Collected data entries:
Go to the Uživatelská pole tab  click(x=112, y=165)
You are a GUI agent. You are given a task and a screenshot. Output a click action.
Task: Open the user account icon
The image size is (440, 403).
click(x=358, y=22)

§ To do: Reply with the complete data above, every character as it stands.

§ Answer box:
Go to the Uživatelská pole tab  click(x=112, y=165)
You are a GUI agent. You are given a task and a screenshot. Output a click action.
Task: Open the user account icon
The image size is (440, 403).
click(x=358, y=22)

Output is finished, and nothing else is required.